Text block:
* Begin *
A Summation of Series Involving Bessel Functions and Order Derivatives of Bessel Functions

In this note, we find that the sum of a series involving Bessel functions and the order derivatives of Bessel functions:

$\displaystyle P(x)\equiv\sum_{n=0}^{\infty}nJ_{n}(x)\frac{\partial J_{n}(x)}{\partial n}$

(1)

can be expressed in a closed-form.
* End *
Data provided:
* Begin *
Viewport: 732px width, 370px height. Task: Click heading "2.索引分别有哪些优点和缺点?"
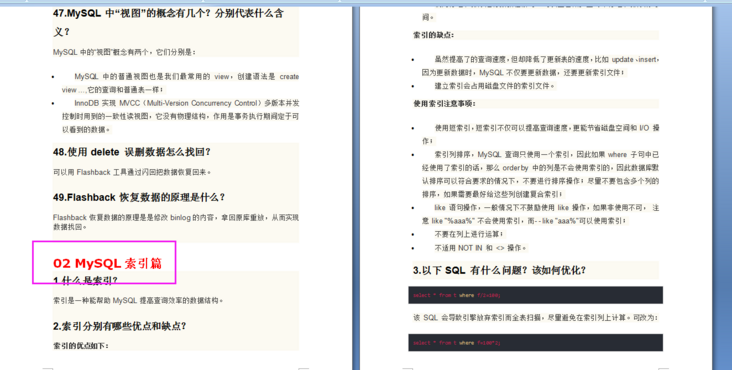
* End *
Tasks to perform:
A: Duplicate the passage in the Bessel series note above, between "In this note, we" and "in a closed-form.", inclusive.
B: Go on with the note on summing a Bessel function series, starting right after its final sentence.

Expected answers:
A:
In this note, we find that the sum of a series involving Bessel functions and the order derivatives of Bessel functions:

$\displaystyle P(x)\equiv\sum_{n=0}^{\infty}nJ_{n}(x)\frac{\partial J_{n}(x)}{\partial n}$

(1)

can be expressed in a closed-form.

B:
The motivation of finding this sum rule arises from the study of entanglement entropy in two dimensional bosonic free field. In Calabrese_2004 , the authors provide a way to compute such entanglement entropy. The key point is the Green’s function in the $n$-sheeted geometry $G_{n}(\mathbf{r},\mathbf{r})$. It obeys the Helmholtz equation in polar coordinates and can be expressed as

$\displaystyle G_{n}(r,\theta;m^{2})=\frac{1}{2n\pi}\sum_{k=0}^{\infty}\varepsilon_{k}\int_{0}^{\infty}\lambda d\lambda\frac{J^{2}_{k/n}(\lambda r)}{\lambda^{2}+m^{2}},$

(2)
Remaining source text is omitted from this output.